A leitura do secretário-geral do PCdoB quanto ao momento histórico porque passa o Brasil e a necessidade de se trazer à tona os crimes cometidos por agentes da ditadura militar assemelha-se, em um corte longitudinal, ao discurso de Ivan Pinheiro. Para o comunista histórico, a verdade sobre os Anos de Chumbo poderá proporcionar o renascimento de “um caminho mais revolucionário e de mudanças profundas”. Segundo Pinheiro, em seu discurso de encerramento do ato político na ABI, o país somente evitará uma nova crise institucional no momento em que as forças de esquerda se unirem em torno da Comissão da Verdade, para que ela possa cumprir seu papel histórico.

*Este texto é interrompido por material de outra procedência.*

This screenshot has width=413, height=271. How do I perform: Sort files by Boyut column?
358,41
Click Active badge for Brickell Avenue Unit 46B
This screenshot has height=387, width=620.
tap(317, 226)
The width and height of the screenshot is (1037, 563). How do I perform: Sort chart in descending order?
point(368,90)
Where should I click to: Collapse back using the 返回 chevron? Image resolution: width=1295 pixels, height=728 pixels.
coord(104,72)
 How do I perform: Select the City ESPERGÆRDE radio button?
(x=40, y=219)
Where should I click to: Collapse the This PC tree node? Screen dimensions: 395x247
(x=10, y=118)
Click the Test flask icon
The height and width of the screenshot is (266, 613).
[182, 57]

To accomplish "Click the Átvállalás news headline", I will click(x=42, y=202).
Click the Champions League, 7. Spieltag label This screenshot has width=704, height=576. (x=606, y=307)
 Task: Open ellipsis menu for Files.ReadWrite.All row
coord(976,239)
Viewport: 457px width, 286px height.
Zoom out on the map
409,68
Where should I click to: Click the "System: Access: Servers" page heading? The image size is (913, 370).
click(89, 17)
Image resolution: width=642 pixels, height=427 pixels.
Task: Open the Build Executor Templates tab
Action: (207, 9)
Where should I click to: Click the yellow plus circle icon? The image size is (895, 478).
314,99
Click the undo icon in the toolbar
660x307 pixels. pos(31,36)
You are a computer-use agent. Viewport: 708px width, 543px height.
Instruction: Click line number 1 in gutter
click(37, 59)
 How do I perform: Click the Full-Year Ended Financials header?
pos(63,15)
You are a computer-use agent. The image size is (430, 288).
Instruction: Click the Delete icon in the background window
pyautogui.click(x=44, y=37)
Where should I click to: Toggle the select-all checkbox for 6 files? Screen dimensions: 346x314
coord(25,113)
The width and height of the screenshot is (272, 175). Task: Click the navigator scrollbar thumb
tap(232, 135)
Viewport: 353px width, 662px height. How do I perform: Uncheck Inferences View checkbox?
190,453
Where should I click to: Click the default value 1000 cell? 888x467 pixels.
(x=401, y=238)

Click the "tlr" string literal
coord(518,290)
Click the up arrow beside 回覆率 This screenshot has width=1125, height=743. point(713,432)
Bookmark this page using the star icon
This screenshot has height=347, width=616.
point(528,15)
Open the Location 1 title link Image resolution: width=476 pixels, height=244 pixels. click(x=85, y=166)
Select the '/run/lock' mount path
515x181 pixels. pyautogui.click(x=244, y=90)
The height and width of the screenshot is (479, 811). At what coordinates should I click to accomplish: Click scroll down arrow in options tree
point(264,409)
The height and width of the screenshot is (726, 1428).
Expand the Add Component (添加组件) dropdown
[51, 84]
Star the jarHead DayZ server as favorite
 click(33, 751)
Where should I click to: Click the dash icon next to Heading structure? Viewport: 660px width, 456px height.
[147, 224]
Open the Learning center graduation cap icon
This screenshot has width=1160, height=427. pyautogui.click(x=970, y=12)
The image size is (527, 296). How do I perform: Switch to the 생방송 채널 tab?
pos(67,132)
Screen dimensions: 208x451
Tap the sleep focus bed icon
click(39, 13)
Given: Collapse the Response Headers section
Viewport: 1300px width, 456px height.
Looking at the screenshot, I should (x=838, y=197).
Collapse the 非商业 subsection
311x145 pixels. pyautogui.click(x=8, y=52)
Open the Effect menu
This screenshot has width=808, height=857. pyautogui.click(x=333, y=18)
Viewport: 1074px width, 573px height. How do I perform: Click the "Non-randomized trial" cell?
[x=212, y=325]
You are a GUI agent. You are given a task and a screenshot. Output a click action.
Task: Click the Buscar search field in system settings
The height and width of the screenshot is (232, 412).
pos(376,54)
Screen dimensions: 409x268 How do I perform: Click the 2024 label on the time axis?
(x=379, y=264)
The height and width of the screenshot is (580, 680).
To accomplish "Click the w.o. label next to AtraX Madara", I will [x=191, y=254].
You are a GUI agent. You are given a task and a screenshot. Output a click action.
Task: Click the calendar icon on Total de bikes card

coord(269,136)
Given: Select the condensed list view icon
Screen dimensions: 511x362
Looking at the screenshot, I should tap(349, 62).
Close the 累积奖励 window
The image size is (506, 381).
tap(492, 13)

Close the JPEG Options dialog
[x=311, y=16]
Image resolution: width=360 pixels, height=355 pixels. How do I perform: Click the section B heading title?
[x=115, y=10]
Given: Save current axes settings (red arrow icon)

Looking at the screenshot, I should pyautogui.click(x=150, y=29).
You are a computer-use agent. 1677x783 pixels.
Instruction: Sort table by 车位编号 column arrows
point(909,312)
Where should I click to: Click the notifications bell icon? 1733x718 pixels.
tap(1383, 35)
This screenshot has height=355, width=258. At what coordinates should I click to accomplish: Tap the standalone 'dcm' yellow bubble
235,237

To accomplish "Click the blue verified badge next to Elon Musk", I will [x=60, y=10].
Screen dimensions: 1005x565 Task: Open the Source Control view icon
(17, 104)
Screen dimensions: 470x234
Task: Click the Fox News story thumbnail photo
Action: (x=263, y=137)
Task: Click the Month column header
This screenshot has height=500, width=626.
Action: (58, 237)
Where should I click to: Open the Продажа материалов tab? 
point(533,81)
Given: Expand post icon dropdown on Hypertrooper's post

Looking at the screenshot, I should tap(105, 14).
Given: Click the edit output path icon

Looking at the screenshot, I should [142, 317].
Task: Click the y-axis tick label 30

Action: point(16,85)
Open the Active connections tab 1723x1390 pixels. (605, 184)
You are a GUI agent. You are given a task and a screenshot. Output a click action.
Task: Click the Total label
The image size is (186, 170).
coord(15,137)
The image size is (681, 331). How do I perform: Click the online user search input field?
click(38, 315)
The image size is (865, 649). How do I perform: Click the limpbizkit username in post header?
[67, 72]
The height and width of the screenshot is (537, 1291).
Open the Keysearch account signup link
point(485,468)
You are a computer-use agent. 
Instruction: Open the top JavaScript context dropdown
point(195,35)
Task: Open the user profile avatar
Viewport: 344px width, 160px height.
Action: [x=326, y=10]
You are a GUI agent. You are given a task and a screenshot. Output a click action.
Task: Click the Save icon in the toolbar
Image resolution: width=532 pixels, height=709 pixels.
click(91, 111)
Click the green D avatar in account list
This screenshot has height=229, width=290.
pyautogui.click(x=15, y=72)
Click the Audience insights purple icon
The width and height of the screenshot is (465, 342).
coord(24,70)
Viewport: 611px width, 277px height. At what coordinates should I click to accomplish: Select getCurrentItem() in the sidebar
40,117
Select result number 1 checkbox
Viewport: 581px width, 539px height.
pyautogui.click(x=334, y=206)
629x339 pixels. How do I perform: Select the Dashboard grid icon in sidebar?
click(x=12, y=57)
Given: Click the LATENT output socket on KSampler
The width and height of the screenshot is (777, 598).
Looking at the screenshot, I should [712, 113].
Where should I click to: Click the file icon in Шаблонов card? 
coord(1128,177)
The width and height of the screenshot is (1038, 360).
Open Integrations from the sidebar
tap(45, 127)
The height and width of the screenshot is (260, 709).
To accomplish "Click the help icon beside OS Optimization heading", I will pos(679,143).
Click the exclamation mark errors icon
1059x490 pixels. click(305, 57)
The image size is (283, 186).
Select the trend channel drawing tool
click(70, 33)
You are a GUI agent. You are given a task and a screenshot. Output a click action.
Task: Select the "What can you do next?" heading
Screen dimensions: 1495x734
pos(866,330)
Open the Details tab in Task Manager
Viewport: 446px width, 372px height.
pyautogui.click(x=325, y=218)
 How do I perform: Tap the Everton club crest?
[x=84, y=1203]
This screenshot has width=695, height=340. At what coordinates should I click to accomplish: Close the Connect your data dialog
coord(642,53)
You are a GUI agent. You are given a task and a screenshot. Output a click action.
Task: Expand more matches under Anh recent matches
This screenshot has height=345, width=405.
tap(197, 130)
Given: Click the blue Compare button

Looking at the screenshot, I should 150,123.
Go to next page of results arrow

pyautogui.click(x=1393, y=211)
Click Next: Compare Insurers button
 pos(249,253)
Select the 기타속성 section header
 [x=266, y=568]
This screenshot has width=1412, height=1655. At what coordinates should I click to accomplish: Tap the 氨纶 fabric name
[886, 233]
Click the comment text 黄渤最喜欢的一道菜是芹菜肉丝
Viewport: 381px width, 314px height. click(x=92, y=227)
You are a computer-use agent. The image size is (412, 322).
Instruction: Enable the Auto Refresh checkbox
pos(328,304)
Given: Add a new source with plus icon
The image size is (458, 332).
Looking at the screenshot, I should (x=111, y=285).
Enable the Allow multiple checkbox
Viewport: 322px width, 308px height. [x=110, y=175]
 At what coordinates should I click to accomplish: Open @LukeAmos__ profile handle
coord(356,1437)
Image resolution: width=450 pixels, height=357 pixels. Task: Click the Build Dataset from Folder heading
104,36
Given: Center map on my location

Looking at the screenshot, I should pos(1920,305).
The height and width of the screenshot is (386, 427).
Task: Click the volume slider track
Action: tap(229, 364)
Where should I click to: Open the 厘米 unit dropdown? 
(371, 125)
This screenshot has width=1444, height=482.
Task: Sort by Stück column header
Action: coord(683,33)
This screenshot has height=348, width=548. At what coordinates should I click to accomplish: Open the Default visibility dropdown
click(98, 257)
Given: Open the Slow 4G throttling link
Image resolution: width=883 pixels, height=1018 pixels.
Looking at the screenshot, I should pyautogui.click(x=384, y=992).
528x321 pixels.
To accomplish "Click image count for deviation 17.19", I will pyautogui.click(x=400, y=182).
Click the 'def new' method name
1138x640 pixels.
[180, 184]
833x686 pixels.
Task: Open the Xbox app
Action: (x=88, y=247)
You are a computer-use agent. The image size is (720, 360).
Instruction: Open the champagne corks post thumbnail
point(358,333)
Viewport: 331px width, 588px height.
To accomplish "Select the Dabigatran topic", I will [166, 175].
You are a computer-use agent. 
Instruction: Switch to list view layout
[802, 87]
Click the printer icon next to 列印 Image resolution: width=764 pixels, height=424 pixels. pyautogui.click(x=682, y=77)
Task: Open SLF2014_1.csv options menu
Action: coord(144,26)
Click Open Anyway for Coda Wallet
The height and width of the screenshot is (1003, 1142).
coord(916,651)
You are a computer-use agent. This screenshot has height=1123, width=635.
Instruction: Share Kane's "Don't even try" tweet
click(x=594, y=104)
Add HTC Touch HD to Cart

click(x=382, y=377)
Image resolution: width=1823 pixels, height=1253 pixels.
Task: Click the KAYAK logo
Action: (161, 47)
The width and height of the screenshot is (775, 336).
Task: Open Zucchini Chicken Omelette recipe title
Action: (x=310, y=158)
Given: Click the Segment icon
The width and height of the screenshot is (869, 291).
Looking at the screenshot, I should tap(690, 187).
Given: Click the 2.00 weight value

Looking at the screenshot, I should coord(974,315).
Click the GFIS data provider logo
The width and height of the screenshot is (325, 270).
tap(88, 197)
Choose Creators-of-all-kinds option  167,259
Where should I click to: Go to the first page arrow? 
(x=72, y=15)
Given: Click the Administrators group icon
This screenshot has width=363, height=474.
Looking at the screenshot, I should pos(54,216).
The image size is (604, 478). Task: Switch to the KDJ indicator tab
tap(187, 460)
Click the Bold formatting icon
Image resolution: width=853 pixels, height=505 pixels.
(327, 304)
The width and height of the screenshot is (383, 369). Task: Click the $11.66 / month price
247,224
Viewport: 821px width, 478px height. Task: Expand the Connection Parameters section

Seja sob o brilho dos holofotes, na festa animada por artistas que simpatizam com o ideário comunista, seja no ambiente simples e austero da ABI, o comunismo chega às raias de seu primeiro século no Brasil com a perspectiva de um crescimento sem par na história republicana brasileira. “Há gente que acredita numa mudança, que tem posto em prática a mudança, que tem feito triunfar a mudança, que tem feito florescer a mudança. Caramba! A Primavera é inexorável”, conclui Pablo Neruda, no poema Os Comunistas, difundido nas publicações que encheram este domingo de festa, apesar das diferenças, tanto para o PCB quanto para o PCdoB.